Everything from the "Task: Go up one level with the up-arrow icon" line to the final line of the listing should be written out exactly. Skip the pictures.

Exercise inputs
__________
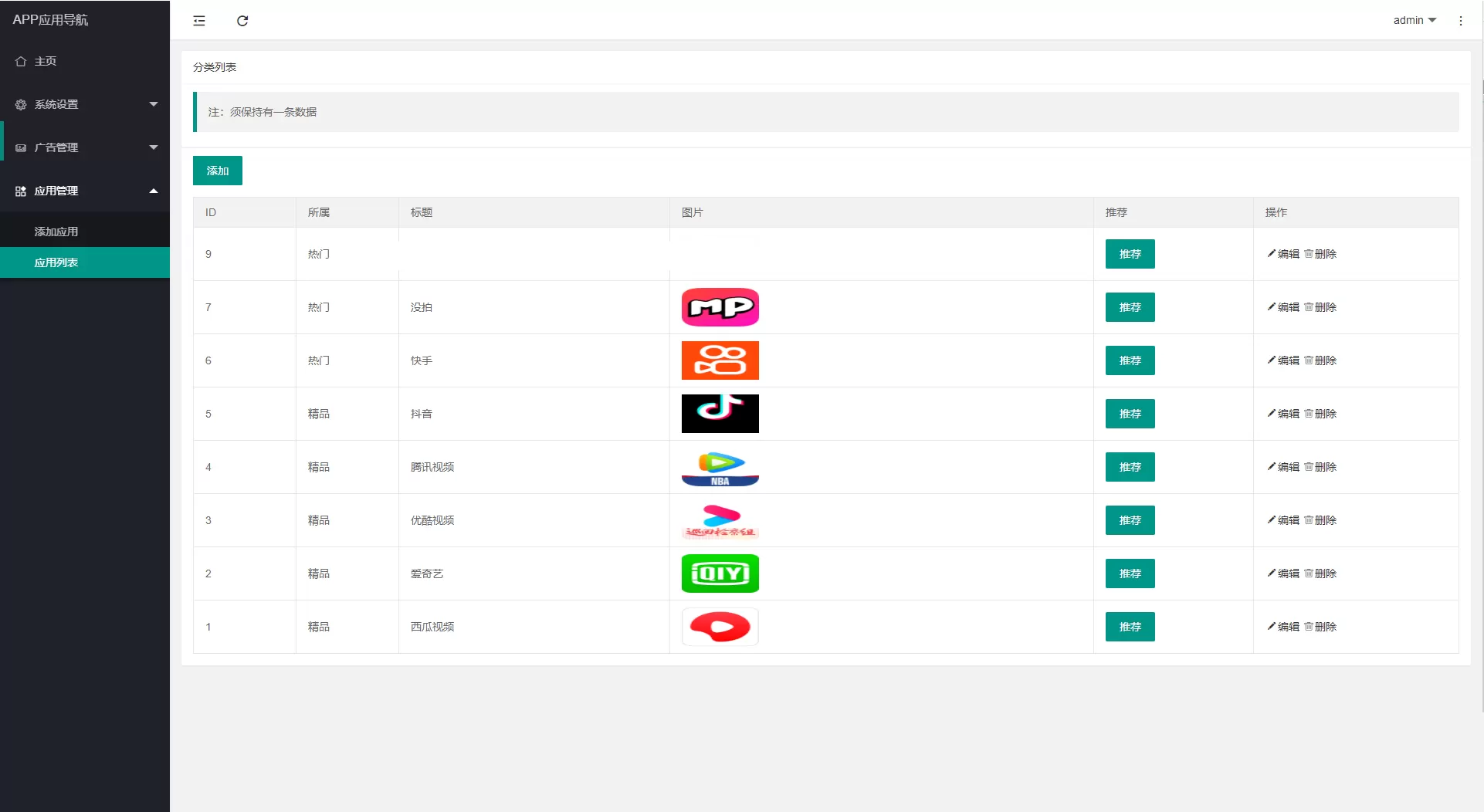Image resolution: width=1484 pixels, height=812 pixels.
Task: Toggle 推荐 for the 腾讯视频 row
Action: pyautogui.click(x=1130, y=467)
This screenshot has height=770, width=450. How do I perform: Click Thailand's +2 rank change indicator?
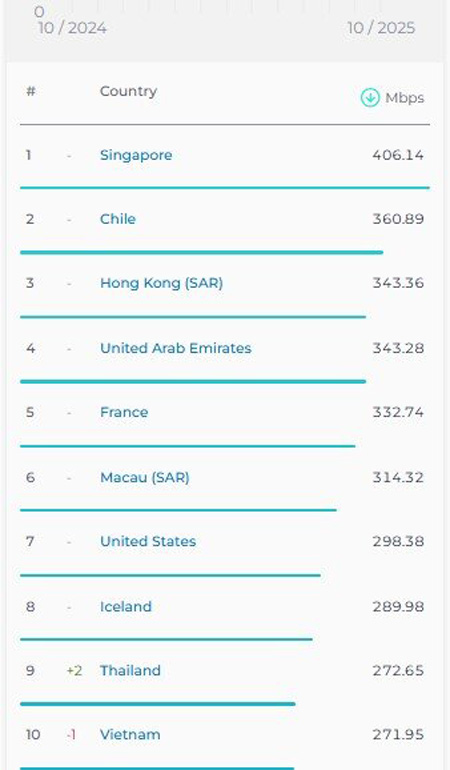[x=74, y=671]
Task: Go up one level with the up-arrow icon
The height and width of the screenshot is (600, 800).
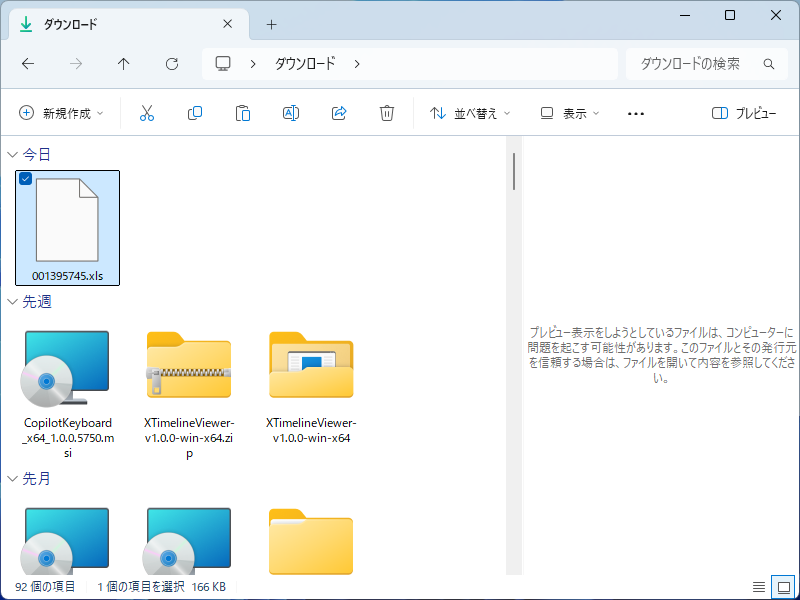Action: 123,63
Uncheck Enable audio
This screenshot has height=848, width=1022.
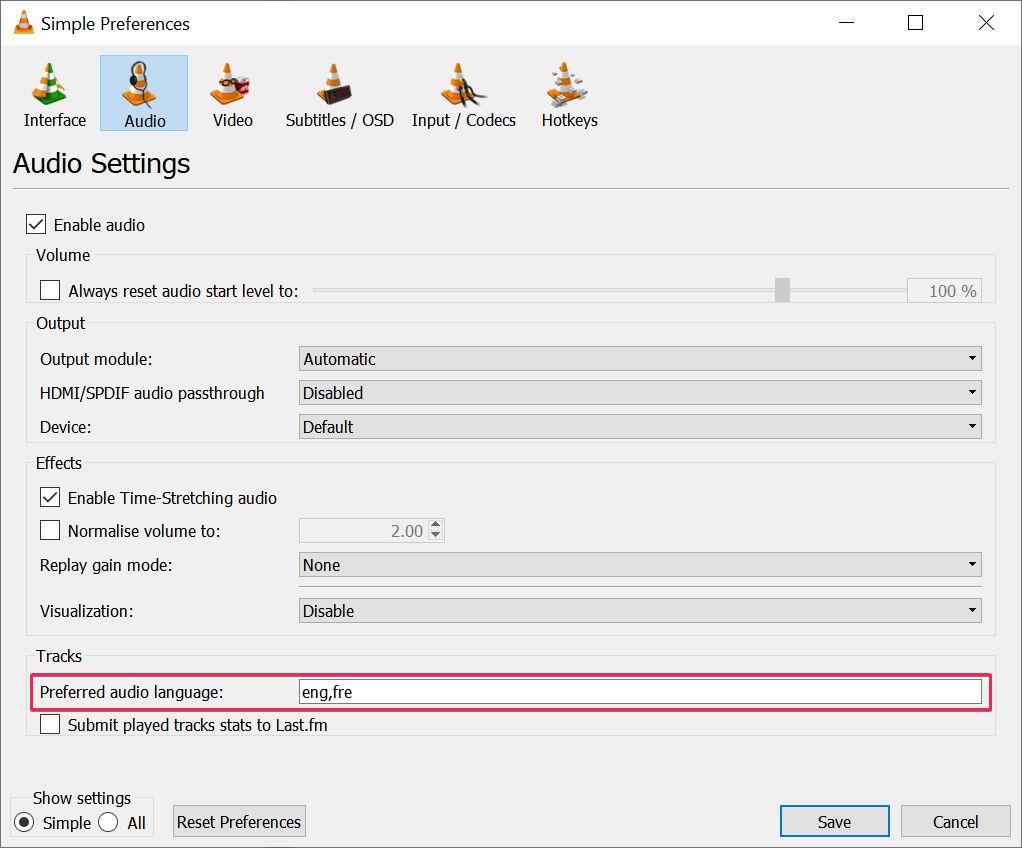(x=38, y=224)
__________
Result of this task
Task: Go up one level with the up-arrow icon
The height and width of the screenshot is (600, 800).
Action: 123,63
Uncheck Enable audio
This screenshot has height=848, width=1022.
(x=38, y=224)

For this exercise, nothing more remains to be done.